*Task details*:
Pick out every line below that contains the string "character", and copy each one in full.

*Excerpted data*:
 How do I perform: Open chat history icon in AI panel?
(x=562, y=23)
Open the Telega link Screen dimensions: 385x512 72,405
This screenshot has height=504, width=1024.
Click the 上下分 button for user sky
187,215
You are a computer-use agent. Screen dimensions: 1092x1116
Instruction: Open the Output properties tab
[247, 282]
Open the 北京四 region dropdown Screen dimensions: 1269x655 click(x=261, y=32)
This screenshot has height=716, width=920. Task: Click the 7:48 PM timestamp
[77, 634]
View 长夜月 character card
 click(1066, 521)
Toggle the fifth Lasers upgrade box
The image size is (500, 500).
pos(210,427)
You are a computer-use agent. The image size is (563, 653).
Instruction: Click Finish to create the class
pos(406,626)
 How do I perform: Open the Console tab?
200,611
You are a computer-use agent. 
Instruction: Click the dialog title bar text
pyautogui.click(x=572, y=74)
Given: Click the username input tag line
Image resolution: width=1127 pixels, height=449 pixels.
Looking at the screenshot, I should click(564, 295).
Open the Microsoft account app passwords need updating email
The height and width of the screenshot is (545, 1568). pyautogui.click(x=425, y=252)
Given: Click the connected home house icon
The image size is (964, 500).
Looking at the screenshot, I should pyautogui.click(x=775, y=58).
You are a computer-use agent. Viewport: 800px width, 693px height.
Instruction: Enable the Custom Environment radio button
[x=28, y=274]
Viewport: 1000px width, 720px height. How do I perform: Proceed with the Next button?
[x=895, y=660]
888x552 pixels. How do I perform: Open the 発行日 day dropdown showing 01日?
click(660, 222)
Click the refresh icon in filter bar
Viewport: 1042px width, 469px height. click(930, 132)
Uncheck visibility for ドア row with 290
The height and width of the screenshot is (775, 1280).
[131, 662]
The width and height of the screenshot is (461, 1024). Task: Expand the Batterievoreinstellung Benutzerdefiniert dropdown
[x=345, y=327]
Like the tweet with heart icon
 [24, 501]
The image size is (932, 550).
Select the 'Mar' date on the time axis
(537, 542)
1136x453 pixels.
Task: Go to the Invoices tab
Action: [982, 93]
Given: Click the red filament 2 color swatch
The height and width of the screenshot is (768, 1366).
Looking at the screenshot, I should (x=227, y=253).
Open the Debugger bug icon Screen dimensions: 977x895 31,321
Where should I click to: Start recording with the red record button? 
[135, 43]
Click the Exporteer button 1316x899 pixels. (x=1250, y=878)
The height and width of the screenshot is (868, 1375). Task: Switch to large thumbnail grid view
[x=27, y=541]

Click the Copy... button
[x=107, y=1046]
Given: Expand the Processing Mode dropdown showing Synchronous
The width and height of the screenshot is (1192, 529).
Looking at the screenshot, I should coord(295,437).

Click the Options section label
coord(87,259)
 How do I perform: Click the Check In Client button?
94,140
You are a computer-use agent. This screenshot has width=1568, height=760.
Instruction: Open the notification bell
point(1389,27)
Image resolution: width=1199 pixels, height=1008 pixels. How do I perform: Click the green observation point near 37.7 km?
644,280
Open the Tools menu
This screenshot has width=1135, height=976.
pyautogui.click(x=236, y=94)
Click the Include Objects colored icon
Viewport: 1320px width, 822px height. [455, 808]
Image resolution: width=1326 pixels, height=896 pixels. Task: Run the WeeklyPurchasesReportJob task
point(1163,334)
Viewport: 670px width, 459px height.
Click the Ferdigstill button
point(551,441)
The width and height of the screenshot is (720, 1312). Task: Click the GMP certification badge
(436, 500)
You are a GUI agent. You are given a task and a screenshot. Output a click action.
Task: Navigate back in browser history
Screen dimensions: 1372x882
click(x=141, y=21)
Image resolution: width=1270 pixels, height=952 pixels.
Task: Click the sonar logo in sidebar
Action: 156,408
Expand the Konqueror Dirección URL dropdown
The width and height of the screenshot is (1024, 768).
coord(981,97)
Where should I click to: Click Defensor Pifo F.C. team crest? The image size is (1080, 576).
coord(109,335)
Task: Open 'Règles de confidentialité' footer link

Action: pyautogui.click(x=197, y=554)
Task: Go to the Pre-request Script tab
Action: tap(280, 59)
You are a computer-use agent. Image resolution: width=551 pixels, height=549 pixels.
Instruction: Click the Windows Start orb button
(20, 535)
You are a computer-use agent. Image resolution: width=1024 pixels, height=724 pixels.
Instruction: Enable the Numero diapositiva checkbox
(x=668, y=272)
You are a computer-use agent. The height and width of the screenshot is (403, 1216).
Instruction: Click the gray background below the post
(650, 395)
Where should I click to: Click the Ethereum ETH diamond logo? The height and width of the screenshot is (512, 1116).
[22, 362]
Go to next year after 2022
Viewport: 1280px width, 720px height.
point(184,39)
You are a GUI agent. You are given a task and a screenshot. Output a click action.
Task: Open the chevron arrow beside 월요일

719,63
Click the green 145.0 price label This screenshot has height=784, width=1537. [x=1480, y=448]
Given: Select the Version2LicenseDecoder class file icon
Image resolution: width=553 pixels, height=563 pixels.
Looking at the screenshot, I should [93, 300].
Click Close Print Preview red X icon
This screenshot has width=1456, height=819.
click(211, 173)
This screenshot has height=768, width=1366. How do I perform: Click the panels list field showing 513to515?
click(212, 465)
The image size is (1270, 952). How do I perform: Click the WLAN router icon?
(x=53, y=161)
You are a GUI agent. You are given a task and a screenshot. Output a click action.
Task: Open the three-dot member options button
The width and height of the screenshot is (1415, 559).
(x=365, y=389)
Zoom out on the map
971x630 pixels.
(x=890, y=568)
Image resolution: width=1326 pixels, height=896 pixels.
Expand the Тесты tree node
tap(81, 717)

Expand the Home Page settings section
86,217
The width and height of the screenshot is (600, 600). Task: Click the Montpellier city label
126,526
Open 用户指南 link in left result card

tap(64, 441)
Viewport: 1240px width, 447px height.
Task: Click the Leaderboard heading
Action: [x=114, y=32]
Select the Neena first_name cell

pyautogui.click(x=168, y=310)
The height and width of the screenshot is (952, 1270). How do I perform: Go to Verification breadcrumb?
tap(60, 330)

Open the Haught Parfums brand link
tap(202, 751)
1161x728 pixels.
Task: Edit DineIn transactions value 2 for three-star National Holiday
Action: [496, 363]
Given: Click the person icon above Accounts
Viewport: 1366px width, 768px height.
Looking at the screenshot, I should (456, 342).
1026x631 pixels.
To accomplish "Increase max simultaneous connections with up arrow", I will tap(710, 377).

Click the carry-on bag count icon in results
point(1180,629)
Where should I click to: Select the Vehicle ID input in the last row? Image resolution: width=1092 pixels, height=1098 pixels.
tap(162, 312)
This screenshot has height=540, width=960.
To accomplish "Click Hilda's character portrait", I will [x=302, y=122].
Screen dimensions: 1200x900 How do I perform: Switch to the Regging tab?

*Finished task*:
View 长夜月 character card
To accomplish "Click Hilda's character portrait", I will [x=302, y=122].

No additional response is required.